Bughat adalah segolongan kaum muslimin yang menentang imam (pemerintah yang
adil) dengan menyerang, serta tidak mau mengikutinya atau tidak memberikan hak imam
yang menjadi kewajibannya, dan mempunyai alasan yang kuat untuk memberontak, serta
ada seseorang pemimpin yang mereka taati. Bila pemberontak itu sudah di berikan
nasehat oleh imam secara baik-baik dan telah ditempuh cara-cara lain yang baik agar
mereka bersedia mengikuti motiv yang mendorong mereka bersikap keras tidak mau
tunduk kepada imam yang adil, tidak bersedia sadar diri dan bertobat, mereka masih
bersikeras membangkang ,maka sang imam baru dibolehkan memberi tahu, bahwa
mereka akan di bunuh sebagai langkah yang terakhir.
Bughat adalah tindakan buruk yang tidak bertanggung jawab, karena dapat merugikan
tatanan kemasyarakatan yang sudah tertata baik berdasarkan kesepakatan bersama. Bila
ada hal-hal yang dianggap kurang berkenan di dalam kepemimpinan misalnya, maka ada
cara yang baik untuk memperbaikinya. Dengan cara yang baik sajalah yang dapat
menyelesaikan permasalahan baik permasalahan bangsa, Negara dan dalam
kepemimpinan.
Pemerintah yang dhalim adalah pemerintah yang semena-mena dalam membuat
kebijakan hingga masyarakat tedhalimi dengan banyaknya korupsi, kolusi, nepotisme,
pemerasan, lebih berpihak kepada orang kafir dll. Pemerintahan yang dhalim itu boleh
diganti dan diturunkan, cara menurunkan pemerintah ini pun harus dilakukan dengan cara
yang baik, jangan sampai berniat menghindari satu kedhaliman dengan melakukan
kedhaliman yang lebih besar.
Dilarangnya perbuatan bughat mengandung hikmah yang sangat banyak bagi kaum
muslimin, dan umat Islam pada umumnya, di antaranya :
a. Terciptanya situasi dan kondisi negara yang aman, nyaman dan tentram, sehingga
pemerintah dapat melaksanakan program pembangunan dengan lancar.

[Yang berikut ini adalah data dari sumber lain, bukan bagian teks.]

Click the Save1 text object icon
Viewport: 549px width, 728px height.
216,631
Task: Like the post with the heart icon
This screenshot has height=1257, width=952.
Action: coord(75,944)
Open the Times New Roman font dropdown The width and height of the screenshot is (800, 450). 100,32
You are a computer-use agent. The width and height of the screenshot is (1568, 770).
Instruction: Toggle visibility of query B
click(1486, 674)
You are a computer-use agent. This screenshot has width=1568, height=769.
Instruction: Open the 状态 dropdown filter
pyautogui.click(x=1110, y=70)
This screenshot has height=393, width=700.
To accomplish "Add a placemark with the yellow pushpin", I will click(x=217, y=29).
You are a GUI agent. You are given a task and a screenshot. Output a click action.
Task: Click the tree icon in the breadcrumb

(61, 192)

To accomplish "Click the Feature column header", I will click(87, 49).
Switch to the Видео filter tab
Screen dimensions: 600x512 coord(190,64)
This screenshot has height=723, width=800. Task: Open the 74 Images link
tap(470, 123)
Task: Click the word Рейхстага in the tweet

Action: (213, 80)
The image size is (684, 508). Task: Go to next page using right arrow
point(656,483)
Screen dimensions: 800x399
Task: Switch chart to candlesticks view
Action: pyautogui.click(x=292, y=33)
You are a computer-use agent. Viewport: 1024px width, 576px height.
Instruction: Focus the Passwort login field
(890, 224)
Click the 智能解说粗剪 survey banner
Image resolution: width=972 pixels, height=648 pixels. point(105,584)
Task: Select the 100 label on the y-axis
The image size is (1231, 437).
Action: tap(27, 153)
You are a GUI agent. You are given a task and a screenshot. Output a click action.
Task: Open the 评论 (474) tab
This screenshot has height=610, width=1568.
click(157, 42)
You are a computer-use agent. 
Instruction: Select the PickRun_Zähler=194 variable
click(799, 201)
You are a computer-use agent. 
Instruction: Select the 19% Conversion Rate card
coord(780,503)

b. Hilangnya rasa was-was dan ketakutan masyarakat. Sebab pemberontakan selalu


menelan korban yang banyak.

c. Terjalinnya persatuan dan kesatuan antara semua komponen bangsa.

d. Program pembangunan yang dicanangkan pemerintah dapat berjalan dengan mulus,


tanpa adanya hambatan dari kaum pemberontak.

e. Secara bersama-sama dapat menciptakan suatu negara yang subur makmur yang
mendapat ridlo Allah SWT.
DAFTAR PUSTAKA

1. Buku Paket Fikih Tingkat Madrasah Aliyah Kelas XI 2020 Penerbit Kementerian

Agama Republik Indonesia.

2. https://harianto05091995.blogspot.com/2018/11/makalah-tentang-bughat-

pemberontak.html

3. Hasanuddin. Nor, Lc, Ma, dkk, Fiqh Sunnah 3 ,Jakarta, Pena Pundi Aksara, 2006

4. AL-BUGHOT DALAM PERSPEKTIF MAZHAB FIQIH http://journal.uinjkt.ac.id

5. KBBI, Kamus Besar Bahasa Indonesia 2021.Edisi VII.